Han Pil-hwa (born 21 January 1942) is a female North Korean speed skater who competed in the 1964 Winter Olympics and in the 1972 Winter Olympics. She was the first woman to represent North Korea at the Olympics.

She was born in Nampo, South Pyongan Province.

==Speed skating==
In 1964, she won the silver medal in the 3000 meter event and became the first Winter Olympic medalist from either Korea. In the 1500 meter competition, she finished ninth and in the 500 meter contest, she finished 28th.

Eight years later, she finished ninth in the 3000 metres event, eleventh in the 1000 metres competition, and 13th in the 1500 metres contest.

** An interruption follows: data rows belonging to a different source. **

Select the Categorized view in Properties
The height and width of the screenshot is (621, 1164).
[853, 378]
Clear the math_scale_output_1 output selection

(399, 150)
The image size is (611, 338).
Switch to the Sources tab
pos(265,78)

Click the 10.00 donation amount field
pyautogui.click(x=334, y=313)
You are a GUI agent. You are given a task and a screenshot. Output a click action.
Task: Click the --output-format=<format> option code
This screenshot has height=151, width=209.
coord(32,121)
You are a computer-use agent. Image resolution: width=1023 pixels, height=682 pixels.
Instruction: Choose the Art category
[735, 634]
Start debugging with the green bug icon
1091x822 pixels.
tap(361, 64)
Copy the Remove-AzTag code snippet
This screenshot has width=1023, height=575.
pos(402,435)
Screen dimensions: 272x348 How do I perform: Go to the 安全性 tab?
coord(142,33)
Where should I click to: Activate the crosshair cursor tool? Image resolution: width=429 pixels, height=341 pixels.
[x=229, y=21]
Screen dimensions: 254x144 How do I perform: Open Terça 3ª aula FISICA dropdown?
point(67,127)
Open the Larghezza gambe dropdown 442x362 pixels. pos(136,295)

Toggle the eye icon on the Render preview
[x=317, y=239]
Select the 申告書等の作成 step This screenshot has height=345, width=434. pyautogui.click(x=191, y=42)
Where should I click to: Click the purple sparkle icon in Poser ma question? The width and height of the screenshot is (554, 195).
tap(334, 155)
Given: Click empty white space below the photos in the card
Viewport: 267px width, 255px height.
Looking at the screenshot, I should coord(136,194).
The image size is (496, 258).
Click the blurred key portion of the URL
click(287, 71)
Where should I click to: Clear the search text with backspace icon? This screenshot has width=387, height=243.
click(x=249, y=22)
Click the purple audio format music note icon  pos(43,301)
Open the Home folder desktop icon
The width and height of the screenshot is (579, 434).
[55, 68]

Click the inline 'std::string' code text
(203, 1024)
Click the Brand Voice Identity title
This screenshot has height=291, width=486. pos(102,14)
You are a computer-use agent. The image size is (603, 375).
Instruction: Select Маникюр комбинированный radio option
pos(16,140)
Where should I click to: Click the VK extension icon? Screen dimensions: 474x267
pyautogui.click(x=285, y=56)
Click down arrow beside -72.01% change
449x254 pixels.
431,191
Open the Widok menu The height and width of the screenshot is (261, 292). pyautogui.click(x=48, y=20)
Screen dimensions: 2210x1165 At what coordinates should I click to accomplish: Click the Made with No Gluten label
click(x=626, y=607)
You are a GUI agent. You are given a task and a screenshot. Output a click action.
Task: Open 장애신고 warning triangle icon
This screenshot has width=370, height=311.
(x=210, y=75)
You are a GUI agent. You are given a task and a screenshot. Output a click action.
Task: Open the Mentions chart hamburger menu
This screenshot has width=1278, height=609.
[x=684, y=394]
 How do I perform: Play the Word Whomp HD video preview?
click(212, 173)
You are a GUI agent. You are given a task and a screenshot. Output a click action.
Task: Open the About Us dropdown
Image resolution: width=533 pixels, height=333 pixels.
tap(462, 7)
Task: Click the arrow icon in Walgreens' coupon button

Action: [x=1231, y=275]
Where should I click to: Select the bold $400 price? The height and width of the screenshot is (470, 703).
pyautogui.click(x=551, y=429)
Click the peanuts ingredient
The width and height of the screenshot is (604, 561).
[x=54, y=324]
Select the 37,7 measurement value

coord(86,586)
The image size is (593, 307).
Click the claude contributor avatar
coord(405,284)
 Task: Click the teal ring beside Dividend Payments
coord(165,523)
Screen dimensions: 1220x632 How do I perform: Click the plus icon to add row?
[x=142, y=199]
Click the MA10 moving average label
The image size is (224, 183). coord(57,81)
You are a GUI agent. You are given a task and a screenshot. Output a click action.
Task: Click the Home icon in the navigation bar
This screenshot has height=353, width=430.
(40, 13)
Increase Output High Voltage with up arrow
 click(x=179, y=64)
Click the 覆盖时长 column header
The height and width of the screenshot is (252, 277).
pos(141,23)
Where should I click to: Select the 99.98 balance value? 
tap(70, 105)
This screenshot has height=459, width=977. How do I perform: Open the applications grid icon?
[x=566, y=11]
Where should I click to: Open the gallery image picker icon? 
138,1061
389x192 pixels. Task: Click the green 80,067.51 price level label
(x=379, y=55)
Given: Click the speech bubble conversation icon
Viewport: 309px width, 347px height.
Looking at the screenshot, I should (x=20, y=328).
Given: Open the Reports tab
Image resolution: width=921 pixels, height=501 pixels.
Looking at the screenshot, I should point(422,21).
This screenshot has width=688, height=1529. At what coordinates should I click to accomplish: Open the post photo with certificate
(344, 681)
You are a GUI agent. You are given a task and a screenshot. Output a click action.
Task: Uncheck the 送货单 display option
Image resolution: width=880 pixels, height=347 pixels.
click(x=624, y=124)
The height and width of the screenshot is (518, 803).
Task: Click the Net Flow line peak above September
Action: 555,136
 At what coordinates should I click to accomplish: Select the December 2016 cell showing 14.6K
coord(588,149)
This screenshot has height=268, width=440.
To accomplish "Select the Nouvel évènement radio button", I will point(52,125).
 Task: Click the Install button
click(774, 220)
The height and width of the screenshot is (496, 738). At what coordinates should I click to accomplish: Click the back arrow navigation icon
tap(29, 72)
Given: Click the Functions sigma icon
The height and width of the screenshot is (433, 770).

Between 1963 and 1968, Han Pil-hwa was also a regular competitor at the World Allround Speed Skating Championships for Women. In the 1965 championships in Oulu, she was most successful with fifth place in the allround event. Her best single distance result was a third place in the 3000 meters at the 1966 championships in Trondheim.

===Records===
Over the course of her career, Han Pil-hwa posted the following best results:

Personal records, data from National All Time & Encyclopedia
| Distance | Result | Date | Location |
|---|---|---|---|
| 500 m | 44.9 | 25 Dec 1969 | Bujen |
| 1,000 m | 1:32.3 | 26 Dec 1969 | Bujen |
| 1,500 m | 2:24.2 | 25 Dec 1969 | Bujen |
| 3,000 m | 5:03.7 | 26 Dec 1969 | Bujen |
| Mini combination | 189.732 | 25/26 Dec 1969 | Bujen |

===Season best performances===
Over the seasons, Han Pil-hwa skated the following best results:

Season best times, data from National All Time & Encyclopedia
| Season | 500m | 1000m | 1500m | 3000m | Remark |
|---|---|---|---|---|---|
| 1958/59 | 52.7 | 1.48.2 | 2.50.6 | 6.07.0 | all set at the 1959 Kazakh SSR Prize at Medeo, Alma-Ata |
| 1962/63 | 46.8 | 1.36.1 | 2.30.0 | 5.37.2 | all set during the 1963 World Allround Speed Skating Championships for Women at Karuizawa |
| 1963/64 | 48.0 | 1.38.0 | 2.30.1 | 5.18.5 |  |
| 1964/65 | 48.8 | 1.41.7 | 2.29.1 | 5.21.6 | all set during the 1965 World Allround Speed Skating Championships for Women at Oulu |
| 1965/66 | 48.7 | 1.37.3 | 2.34.3 | 5.10.9 | all set during the 1966 World Allround Speed Skating Championships for Women at Trondheim |
| 1966/67 | 48.1 | 1.41.4 | 2.28.2 | 5.19.9 |  |
| 1967/68 | 48.6 | 1.38.3 | 2.30.7 | 5.21.2 | all set during the 1968 World Allround Speed Skating Championships for Women at Helsinki |
| 1968/69 | 47.2 | 1.36.4 | 2.29.4 | 5.17.0 | all set during a 1969 Socialist friendship meeting in Sverdlovsk |
| 1969/70 | 44.9 | 1.32.3 | 2.24.2 | 5.03.7 |  |
| 1970/71 | 47.44 | 1.34.7 | 2.29.6 | 5.07.1 |  |
| 1971/72 |  | 1.33.79 | 2.25.64 | 5.07.24 | all set during the 1972 Winter Olympics at Sapporo |

==Politics==
After her career in sports, Han has held various offices in politics and sports administration. She became the chief secretary of the Speed Skating Association in February 1986. She has also been deputy director general of the Guidance Bureau for Winter Sports of the National Sports Committee, head of the Technical Guidance Office for Winter Sports of the National Sports Committee, vice-chairwoman of the Korea Ice Skating Association, and vice-chairwoman of the Athletic Technique Union.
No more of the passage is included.